Clinical Ink is a spin-off of Piedmont Medical Group (PMG), an independent, ten-site investigative network based in Winston-Salem, N.C. that has about 350 clinical trials running at any one time. PMG has used dozens of EDC systems, all of which have proven difficult to use and “counter-intuitive to health care,” according to Tommy Littlejohn, III, president of PMG and Clinical Ink. They also inadvertently lower the accountability of principal investigators (PIs) for data quality.
SureSource eliminates the case report form step altogether, says Littlejohn. Protocol-specific source documents are created and deployed to sites on tablet PCs, which can work either connected or disconnected from the Internet. Study coordinators use SureSource to document study visits, adverse events, and concomitant medications with familiar strokes of a pen. Data entry fields are included to capture required data, such as blood pressure or drug dispensation. Handwritten comments can also be added on the fly anywhere on the forms.
|Tommy Littlejohn, III
With SureSource, unlike traditional EDC tools, study data get recorded only once and are virtually error-free, as all data are validated at time of capture, says Littlejohn. When PIs write their signature on the tablet, it’s the last time they have to sign off on that data.
Minutes after the data are captured, they can be delivered to a secure web portal, from which both machine-readable information and handwritten comments and signatures are available to authorized study monitors, regulators, and data managers. The data also get passed onto the sponsor’s data management system for analysis, “in the same state it would have been in coming out of an EDC system—complete and validated.”
As SureSource is electronic and “lives on the web,” monitoring visits to validate data become superfluous, says Littlejohn. “We think we can cut the number of monitoring visits in half.” He claims that SureSource offers “huge cost savings” over Phase Forward’s Inform and Medidata’s Rave, as well as providing “faster and cleaner” data delivery.
And that is before saying anything about the ability of SureSource to improve the sponsor-investigator relationship. Owing to the sheer diversity of systems and their associated passwords, PIs currently “spend a lot of time [merely] trying to gain access,” says Littlejohn. “Even if they’re well intentioned, they’re being asked to sign off on a database screen they don’t recognize at all because they didn’t transcribe the data and they don’t have source data in front of them.” Many busy, research-savvy PIs have admitted to Littlejohn that they routinely give their password to the study coordinator to “certify” the data is correct.
Moreover, study sponsors want sites to go through lengthy “training hoops” for their chosen EDC system with its invariably complicated and aggravating operating imperatives.

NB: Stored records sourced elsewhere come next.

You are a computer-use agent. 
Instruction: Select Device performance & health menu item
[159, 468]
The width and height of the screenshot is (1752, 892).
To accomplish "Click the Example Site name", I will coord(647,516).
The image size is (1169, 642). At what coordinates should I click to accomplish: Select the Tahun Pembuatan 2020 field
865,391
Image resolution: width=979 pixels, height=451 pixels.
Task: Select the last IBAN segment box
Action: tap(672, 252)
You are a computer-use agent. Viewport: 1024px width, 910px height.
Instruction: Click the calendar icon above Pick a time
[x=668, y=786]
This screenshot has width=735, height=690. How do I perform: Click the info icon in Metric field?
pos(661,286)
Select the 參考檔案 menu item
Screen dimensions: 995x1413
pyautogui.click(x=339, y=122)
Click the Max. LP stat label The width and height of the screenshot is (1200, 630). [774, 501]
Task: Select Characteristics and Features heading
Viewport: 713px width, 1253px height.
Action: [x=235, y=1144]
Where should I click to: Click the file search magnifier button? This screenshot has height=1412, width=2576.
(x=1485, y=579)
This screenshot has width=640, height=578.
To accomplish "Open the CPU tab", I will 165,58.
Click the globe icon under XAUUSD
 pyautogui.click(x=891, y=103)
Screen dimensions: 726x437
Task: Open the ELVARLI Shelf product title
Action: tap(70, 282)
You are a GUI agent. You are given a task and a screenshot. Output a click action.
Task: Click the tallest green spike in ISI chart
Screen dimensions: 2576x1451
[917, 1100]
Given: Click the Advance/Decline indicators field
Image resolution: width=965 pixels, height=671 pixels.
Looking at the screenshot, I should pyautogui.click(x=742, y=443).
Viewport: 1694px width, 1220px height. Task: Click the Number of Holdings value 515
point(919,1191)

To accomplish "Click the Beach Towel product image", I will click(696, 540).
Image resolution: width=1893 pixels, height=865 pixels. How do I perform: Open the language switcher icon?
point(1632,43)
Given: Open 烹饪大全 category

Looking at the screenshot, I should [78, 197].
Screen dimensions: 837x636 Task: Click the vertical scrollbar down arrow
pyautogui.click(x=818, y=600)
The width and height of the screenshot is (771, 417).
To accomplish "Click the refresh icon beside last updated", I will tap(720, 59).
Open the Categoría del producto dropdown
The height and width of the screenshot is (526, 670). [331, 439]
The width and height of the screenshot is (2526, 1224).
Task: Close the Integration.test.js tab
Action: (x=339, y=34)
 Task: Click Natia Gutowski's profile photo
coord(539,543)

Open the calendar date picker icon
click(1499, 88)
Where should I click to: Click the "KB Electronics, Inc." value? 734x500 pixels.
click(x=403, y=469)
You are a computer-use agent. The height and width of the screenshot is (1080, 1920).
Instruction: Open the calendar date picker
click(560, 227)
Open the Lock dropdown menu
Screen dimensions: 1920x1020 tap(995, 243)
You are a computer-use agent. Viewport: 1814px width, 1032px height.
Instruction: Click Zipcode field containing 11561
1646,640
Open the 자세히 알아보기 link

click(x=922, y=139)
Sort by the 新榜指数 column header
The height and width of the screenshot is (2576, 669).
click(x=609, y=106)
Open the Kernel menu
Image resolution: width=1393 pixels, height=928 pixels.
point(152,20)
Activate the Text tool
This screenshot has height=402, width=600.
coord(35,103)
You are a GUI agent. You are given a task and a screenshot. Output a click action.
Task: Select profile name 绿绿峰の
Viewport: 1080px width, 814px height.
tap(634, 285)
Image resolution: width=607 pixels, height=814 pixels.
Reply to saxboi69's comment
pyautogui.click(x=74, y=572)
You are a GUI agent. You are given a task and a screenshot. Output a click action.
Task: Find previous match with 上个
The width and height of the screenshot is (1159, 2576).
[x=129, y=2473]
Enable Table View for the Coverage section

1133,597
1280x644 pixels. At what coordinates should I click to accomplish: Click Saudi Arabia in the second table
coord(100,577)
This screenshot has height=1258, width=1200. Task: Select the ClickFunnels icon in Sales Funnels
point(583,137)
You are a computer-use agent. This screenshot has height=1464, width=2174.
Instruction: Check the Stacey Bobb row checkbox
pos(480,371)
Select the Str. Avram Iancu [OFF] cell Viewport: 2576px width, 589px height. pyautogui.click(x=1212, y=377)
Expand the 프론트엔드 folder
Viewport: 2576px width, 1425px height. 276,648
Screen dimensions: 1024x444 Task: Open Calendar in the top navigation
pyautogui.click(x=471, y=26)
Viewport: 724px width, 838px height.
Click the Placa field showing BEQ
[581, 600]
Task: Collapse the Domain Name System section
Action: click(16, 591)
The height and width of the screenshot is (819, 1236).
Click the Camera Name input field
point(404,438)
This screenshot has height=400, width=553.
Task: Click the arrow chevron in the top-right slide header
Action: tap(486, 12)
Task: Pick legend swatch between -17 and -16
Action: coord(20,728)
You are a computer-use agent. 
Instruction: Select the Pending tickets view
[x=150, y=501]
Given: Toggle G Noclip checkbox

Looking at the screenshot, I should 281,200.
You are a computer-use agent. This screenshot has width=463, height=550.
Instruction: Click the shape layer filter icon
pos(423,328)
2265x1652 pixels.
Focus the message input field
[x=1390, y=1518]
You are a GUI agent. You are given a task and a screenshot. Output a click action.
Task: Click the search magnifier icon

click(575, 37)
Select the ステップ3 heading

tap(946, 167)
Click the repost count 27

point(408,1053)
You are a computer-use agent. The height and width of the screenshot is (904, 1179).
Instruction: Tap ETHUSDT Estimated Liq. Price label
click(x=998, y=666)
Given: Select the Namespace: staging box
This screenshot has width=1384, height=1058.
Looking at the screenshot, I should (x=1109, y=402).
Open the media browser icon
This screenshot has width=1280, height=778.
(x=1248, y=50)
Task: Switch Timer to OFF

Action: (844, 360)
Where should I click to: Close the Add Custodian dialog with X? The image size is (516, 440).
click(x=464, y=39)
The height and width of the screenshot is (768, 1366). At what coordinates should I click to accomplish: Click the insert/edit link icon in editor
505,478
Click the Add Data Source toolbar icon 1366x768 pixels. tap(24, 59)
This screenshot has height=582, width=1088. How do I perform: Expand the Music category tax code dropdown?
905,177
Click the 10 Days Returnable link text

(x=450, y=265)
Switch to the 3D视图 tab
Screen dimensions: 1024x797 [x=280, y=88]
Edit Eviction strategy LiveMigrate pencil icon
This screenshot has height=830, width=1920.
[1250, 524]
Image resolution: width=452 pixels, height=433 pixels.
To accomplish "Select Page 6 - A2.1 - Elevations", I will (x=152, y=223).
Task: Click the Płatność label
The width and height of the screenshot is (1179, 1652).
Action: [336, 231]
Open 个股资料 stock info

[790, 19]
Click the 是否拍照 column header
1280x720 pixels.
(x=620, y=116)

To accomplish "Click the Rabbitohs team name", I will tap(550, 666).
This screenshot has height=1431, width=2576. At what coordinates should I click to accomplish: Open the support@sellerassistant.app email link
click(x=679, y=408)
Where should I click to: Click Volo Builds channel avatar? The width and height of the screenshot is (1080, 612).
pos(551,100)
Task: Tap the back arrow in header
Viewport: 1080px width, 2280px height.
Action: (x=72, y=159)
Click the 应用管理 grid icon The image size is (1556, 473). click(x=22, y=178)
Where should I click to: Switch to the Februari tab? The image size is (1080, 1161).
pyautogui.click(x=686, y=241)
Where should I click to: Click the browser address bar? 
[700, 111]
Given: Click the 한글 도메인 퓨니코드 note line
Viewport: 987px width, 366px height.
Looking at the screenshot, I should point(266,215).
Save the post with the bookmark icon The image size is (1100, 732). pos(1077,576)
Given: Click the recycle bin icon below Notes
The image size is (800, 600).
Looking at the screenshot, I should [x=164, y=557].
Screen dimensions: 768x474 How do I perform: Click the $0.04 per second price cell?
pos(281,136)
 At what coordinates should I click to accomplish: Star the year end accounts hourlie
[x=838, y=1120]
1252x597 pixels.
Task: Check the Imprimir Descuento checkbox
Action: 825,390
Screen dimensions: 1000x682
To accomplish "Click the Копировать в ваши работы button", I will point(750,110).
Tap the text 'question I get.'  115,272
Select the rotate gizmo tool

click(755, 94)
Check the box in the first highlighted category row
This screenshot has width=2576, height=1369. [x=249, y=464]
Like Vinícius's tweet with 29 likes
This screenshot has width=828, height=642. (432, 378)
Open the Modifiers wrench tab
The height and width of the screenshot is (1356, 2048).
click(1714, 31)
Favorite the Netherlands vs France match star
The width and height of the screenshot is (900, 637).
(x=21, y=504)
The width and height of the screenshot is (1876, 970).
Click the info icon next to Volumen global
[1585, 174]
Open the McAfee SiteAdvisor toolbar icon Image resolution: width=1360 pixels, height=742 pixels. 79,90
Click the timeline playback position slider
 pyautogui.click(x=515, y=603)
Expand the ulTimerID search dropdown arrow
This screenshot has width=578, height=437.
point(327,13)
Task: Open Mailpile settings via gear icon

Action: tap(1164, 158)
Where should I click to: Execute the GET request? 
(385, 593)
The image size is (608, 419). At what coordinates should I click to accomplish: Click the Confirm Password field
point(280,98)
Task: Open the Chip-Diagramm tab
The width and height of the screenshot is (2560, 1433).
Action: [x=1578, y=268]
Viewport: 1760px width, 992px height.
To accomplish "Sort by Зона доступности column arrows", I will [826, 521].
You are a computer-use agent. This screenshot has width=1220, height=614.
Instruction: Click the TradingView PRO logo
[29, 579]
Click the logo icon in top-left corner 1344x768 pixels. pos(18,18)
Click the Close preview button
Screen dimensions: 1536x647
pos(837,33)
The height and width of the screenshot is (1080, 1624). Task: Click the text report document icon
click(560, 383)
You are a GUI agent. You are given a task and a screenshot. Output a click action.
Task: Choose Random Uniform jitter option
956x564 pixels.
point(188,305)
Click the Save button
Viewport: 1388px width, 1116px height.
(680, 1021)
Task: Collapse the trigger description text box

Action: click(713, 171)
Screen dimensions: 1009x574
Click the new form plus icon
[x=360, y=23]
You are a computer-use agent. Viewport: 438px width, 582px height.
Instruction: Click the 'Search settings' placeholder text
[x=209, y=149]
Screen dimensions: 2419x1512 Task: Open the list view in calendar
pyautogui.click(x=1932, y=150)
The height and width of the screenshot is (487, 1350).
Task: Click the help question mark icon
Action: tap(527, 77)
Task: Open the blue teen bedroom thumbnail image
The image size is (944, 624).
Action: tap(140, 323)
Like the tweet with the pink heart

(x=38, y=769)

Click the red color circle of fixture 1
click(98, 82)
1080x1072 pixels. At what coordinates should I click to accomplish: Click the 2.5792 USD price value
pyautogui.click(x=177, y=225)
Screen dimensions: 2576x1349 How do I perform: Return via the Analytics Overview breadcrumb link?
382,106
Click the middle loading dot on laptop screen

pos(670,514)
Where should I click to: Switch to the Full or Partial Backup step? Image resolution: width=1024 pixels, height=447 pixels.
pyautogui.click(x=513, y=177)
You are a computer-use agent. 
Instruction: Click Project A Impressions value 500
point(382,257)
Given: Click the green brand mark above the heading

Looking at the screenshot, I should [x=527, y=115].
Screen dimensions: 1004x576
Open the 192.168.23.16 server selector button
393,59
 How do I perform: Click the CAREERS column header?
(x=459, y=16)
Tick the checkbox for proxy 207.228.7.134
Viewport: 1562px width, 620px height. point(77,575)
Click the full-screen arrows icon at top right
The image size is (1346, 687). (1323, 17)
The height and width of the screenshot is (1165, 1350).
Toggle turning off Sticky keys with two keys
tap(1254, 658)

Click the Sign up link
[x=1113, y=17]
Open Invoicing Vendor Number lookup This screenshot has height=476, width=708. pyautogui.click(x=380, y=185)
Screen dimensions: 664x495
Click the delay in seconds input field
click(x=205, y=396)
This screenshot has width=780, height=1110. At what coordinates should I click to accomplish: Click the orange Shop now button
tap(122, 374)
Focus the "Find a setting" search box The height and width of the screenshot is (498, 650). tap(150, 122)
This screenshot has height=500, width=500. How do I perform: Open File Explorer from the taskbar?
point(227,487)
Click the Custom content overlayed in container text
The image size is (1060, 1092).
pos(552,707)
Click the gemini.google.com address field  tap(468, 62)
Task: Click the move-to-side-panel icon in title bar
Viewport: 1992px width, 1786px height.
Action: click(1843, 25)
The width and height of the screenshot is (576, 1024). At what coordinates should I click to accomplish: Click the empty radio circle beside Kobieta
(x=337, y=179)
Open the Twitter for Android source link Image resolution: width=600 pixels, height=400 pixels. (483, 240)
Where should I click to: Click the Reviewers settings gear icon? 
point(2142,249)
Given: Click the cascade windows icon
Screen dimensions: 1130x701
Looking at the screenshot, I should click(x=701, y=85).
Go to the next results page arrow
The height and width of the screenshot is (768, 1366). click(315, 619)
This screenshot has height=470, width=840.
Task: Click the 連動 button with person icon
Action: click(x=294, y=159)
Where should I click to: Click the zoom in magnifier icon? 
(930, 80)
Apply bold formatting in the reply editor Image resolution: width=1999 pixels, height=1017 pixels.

Automatic query functions, for example, have shifted much of the data-cleaning workload from study monitors to site level personnel with no data entry experience as well as generated vast numbers of nonsensical, often repetitive questions.
Littlejohn says: “There’s a lot of pushback from investigators who say, ‘I can’t do this anymore’ or ‘I’ve trained on this system four times now,’ and drop out of the next trial that involves EDC. Data quality also suffers, and if that goes bad all the conclusions [sponsors] come to down the road are wrong or tainted in some way.” And that’s not even taking into account human error associated with data re-entry, first on paper during study visits and later into an online EDC system.
The first pilot testing of SureSource began at the end of March on a CRMi-sponsored ulcerative colitis trial, says Littlejohn. If all goes well, SureSource will be used on other trials beginning in June.
Littlejohn believes that SureSource may well be the “perfect solution” for academic centers, because it provides a bridge between EDC and electronic health record systems years before integration of the two technologies can be accomplished. But most trials take place outside academia and are global in scope, making mobile data-collection technology a must for simultaneous deployment.
Clinical Ink owns an exclusive, worldwide license of a patent owned by Datasci, covering the collection, validation, and transmission of clinical trial data. Datasci has granted six non-exclusive licenses in the EDC marketplace via a series of lengthy legal disputes.